Latest update May 21st, 2026 12:35 AM
Nov 13, 2010 Editorial
The ongoing debate about corporal punishment is heightening. Many people, closely associated with what happens in the United States and other developed countries, are insisting that corporal punishment is for the barbaric.
With equal vehemence, proponent of the idea feel that to do away with corporal punishment is to allow children to run rough shod over anyone in authority and to encourage anti-social behaviour. There is no hard evidence that either is wrong especially since one can conduct studies that would incorporate false premises that would lead to equally skewed results.
It is the same with the debate about the death penalty. Many countries, particularly those in Europe, have abolished the death penalty after listening to arguments that it is inhumane, degrading and the ultimate disregard of human rights.
Supporters, however, claim that it is the ultimate sanction for one who actually deprived another of his life. They also say that once executed, a person will never commit that crime again and they point to noted American writer, Truman Capote who actually secured the release of a killer and had the killer in his care with the firm view that the man was reformed. He killed again.
Opponents of corporal punishment say that the violence scars the child and in turn fashions him into believing that the solution to his problems rests in violence. Supporters say that the fear of corporal punishment is enough to make those tending to errant behaviour, to shun such behaviour.
Older people are firm in the belief that corporal punishment kept them along the straight and narrow. They point to the level of crime committed then when serious crimes attracted the cat o’nine tails and the whip. Those who have seen the recipients of the cat would appreciate the horror because the victim is never again whole. Many die at an early age, looking like people twenty years older.
Perhaps it was the barbarity that caused the state to ban the cat but the whip remained. This was in the face of increasing calls for an abolition of corporal punishment. Recently, by way of an act of Parliament, the state removed whipping from the books of penal institutions. Is this a move toward the abolition of corporal punishment? Officials in the administration say that such a conclusion would be farther from the truth.

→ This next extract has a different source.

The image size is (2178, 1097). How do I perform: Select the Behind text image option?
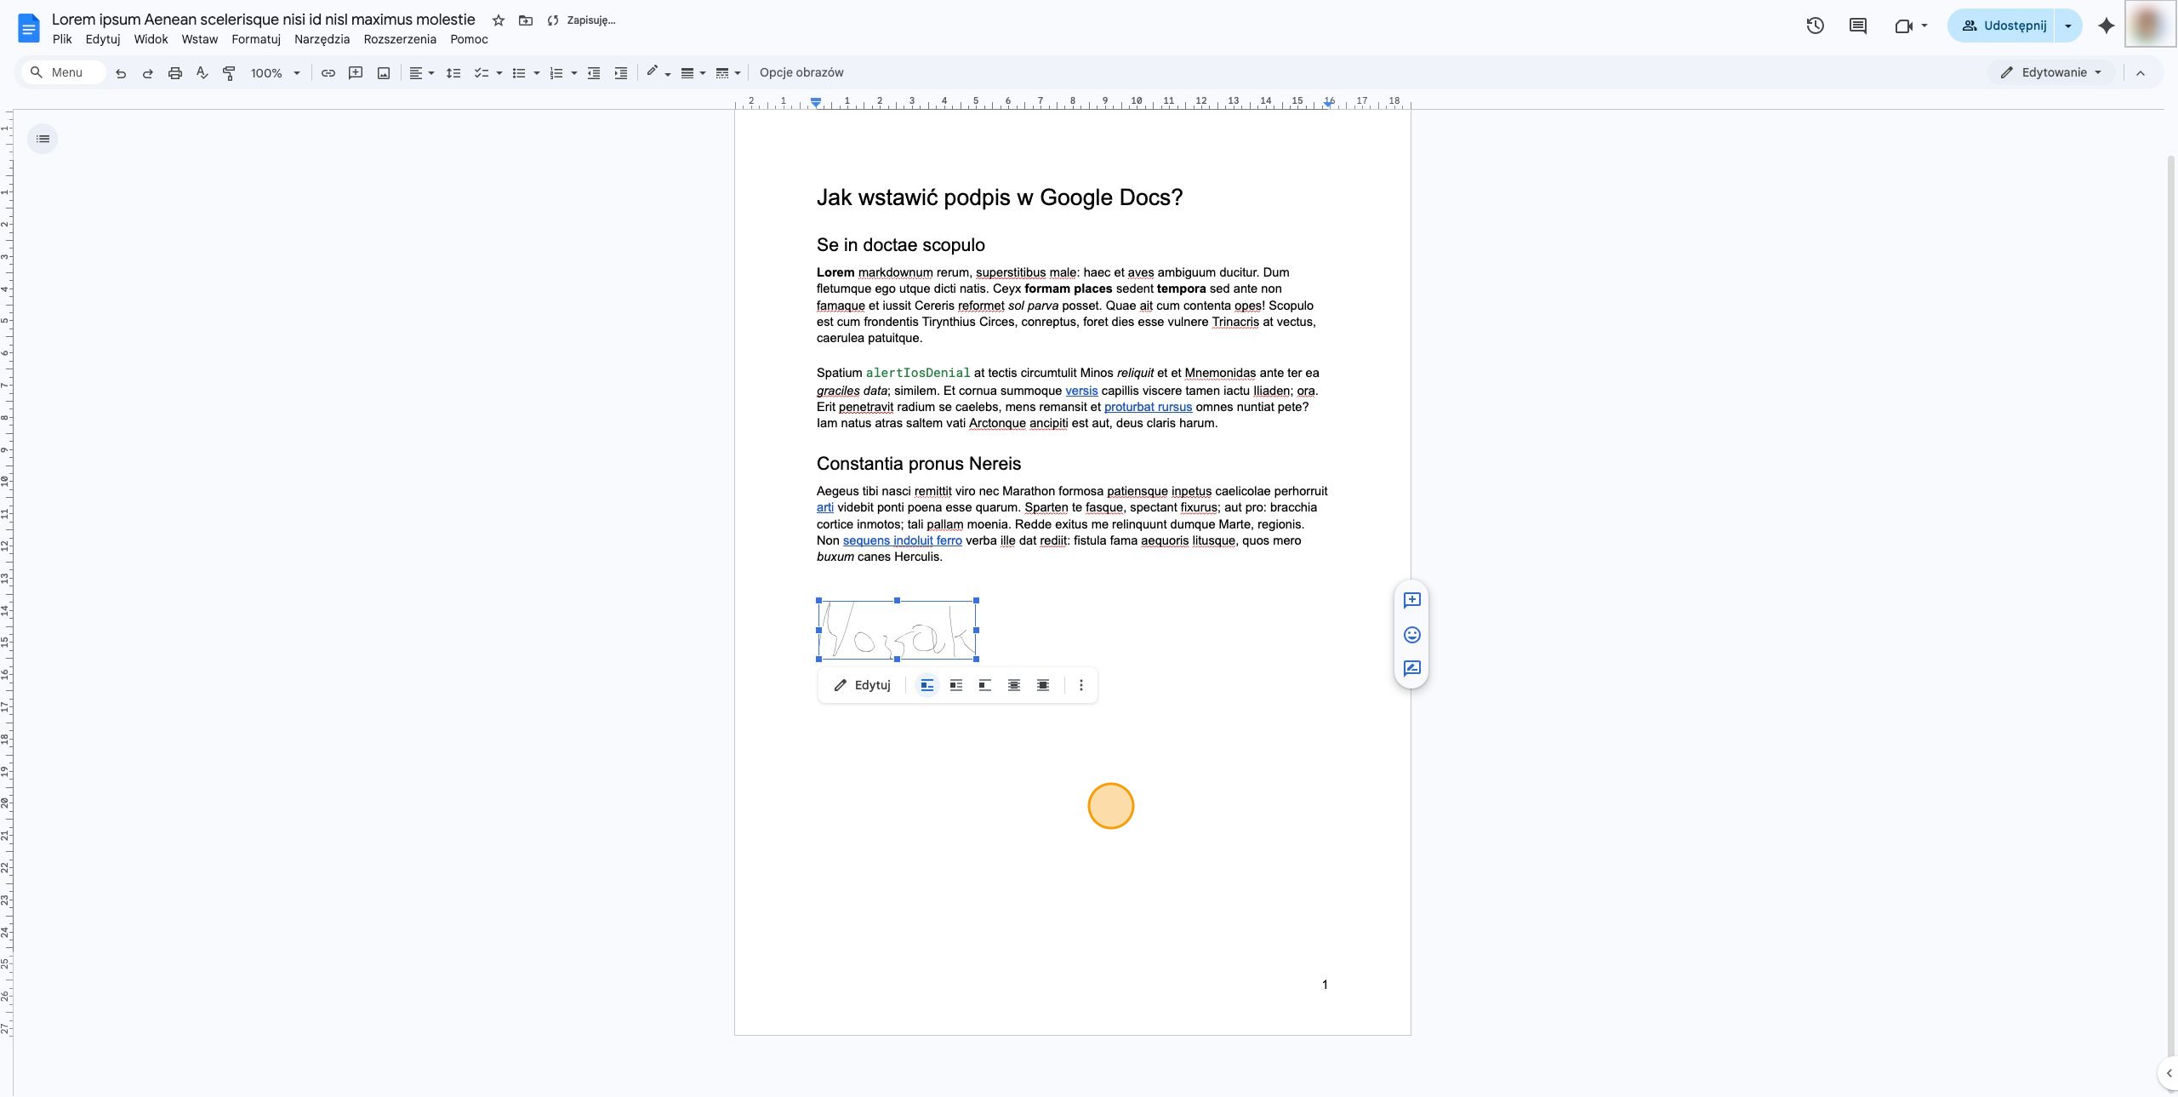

But it has not escaped notice that increasing numbers, parents who apply corporal punishment to their children are being hauled before the courts. Just last week, a father who found that his pre-teen daughters had left his home to view pornographic movies, ended up in court and placed on bail because he took a whip to them to the extent that there were welts on their nether regions.

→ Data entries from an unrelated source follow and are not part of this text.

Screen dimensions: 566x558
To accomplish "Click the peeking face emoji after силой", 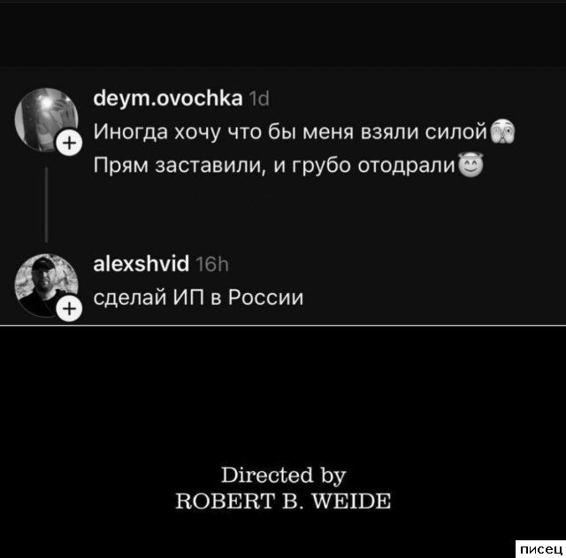I will tap(502, 131).
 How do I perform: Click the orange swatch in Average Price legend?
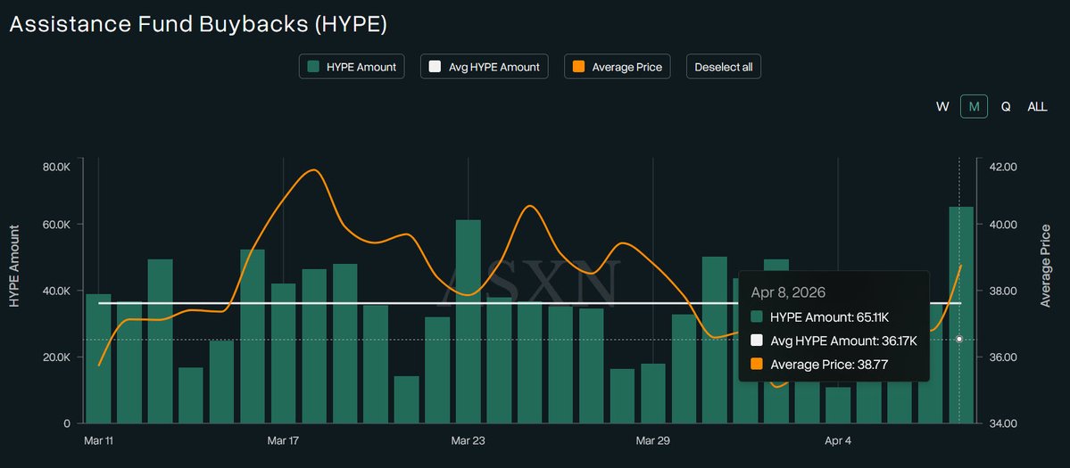click(x=578, y=67)
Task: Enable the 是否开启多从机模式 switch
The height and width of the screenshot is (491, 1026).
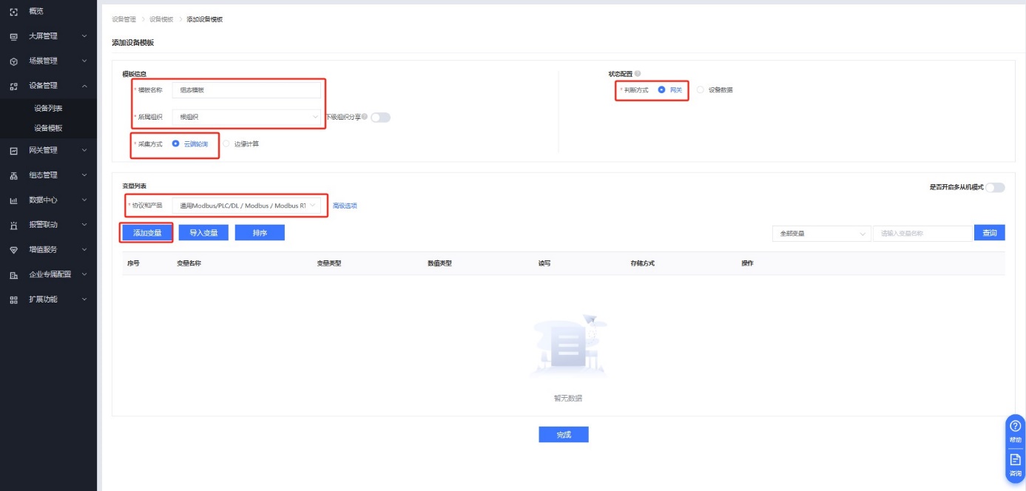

This is a far cry from the days when parents took the cane or the whip to their errant children. At the same time, the Ministry of Education allows schools to inflict corporal punishment on children but under supervised conditions. One of the supervisors is the head teacher.
On Monday, a mother was overheard telling the media that these days with teachers reluctant to apply corporal punishment children are becoming brazen and there are those who would take their parents to school to accost teachers who seek to discipline them.
It has not escaped notice that even in the United States where all views are taken seriously there is a reintroduction of corporal punishment in some places. AND THE LAW SUPPORTS IT. In Guyana where we seem to be keen to emulate the actions of the developed world (and that may not be a bad thing) we remain silent when the very society seeks to promote violence.
Some of the very people who profess to abhor scream for blood when their community catches a thief. They resort to violence if they are provoked and they support condign action if one of their own is wronged.
There have been numerous letters both in support of and against corporal punishment and we are certain that we are far from seeing the end of this debate. We know of double standards, of people who would publicly denounce corporal punishment but would have no hesitation in administering such punishment,
Will there be a new round of debates? We await the next bit of flogging or beating of a thief by so-called public spirited citizens.